Sadly, on November 13th, our hearts shattered with the news of a blast right at the center of our dear Taksim.
We have lost six people, and eighty one people have suffered from several injuries. Time has stopped for us at this moment, and our minds went back to the blasts that have happened in 2015. The world is still suffering from terror, and for one I am angry. Angry at the lack of response, the lack of compassion from around the world towards my citizens.
While we still carry on with our daily tasks, and life goes on, because we have to, families have been shattered because of the blast. Some lost their wife, husband, child, mother, father, brother or friend. How are we expected to go through this, how should we cope I genuinely don’t know.
I must say, even a close call with my friend terrified me. They were supposed to be there that day, but they overslept. And this is the case for so many people. My heart aches for those who had their loved ones there, right at the moment where time stopped for us. While I do not live in Istanbul anymore, a part of my heart is still there, so many of the people I love are there, and I froze the moment I saw the news.
We are in mourning, and some of us may never quite recover from this.

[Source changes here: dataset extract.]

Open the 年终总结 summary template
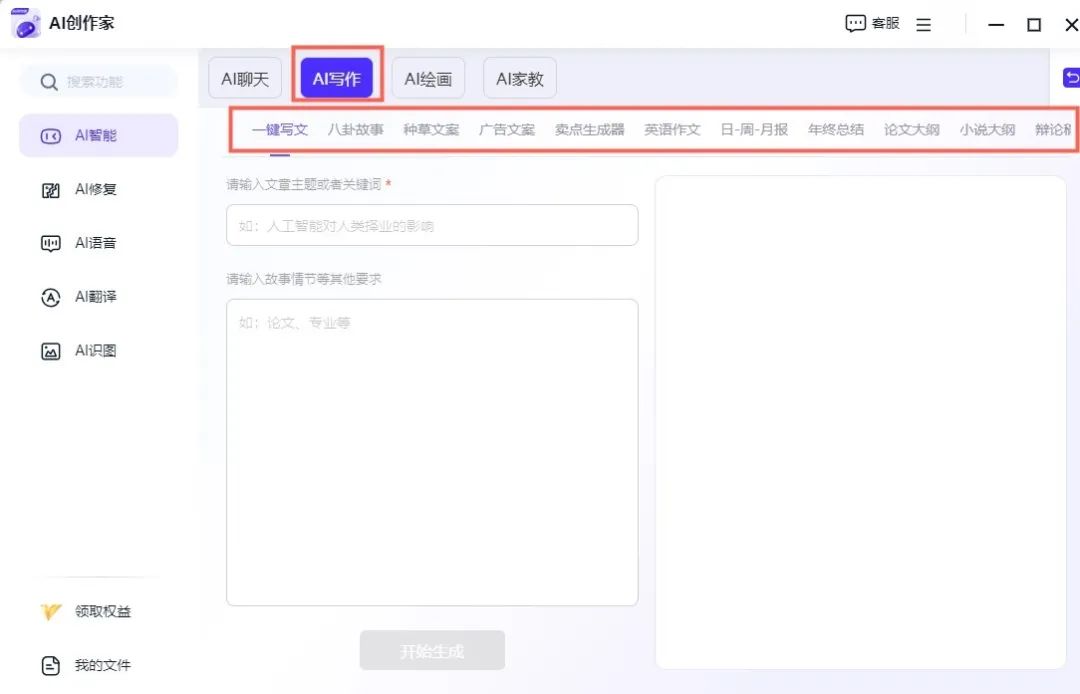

Maybe this will be a cliche, but an important one, that we must keep in touch with the ones we love. Because love does not know distances, it does not know time…
Let me make something clear, I have no intentions of concluding this article on a hopeless note. When I think about my homeland, I do not think of pain and darkness, I reminisce on the sunny days.
I reminisce on the laughter I have with my friends, the magnificent historical tours that I went on with my mother. I remember the times in which I danced like there was no tomorrow, I remember the times I met so many wonderful people. I recall the beauty of so many cities that I have visited. I hold my childhood memories in Izmir close to my heart, running around the shore, singing with my friends, dining with my family. I embrace the love I have received in Istanbul, where I have met my second family that consists of so many Rotaractors who have shown me so much support. I smile at the memories of my school trips around Afyonkarahisar, Denizli and Muğla and how much fun we had. I laugh at my lack of skiing skills in Kayseri and Erzurum, while my friends were quite good at that. I miss the food I ate in Adana and Mersin, and the drinks I had in Antalya. I carry my fascination of the wonders I have seen in Çanakkale and Cappadocia (Nevşehir). I hold on to the hope I regain each time I visit the Anıtkabir in Ankara, which is home to Atatürk’s mausoleum, that no matter what happens, our Türkiye can be a beacon of light to the world again.
I do not give up on the hope that Türkiye will see the happy days again, because that was the oath we made as children. And I hope to show all of you, my friends around the world, that the sun will shine on us again.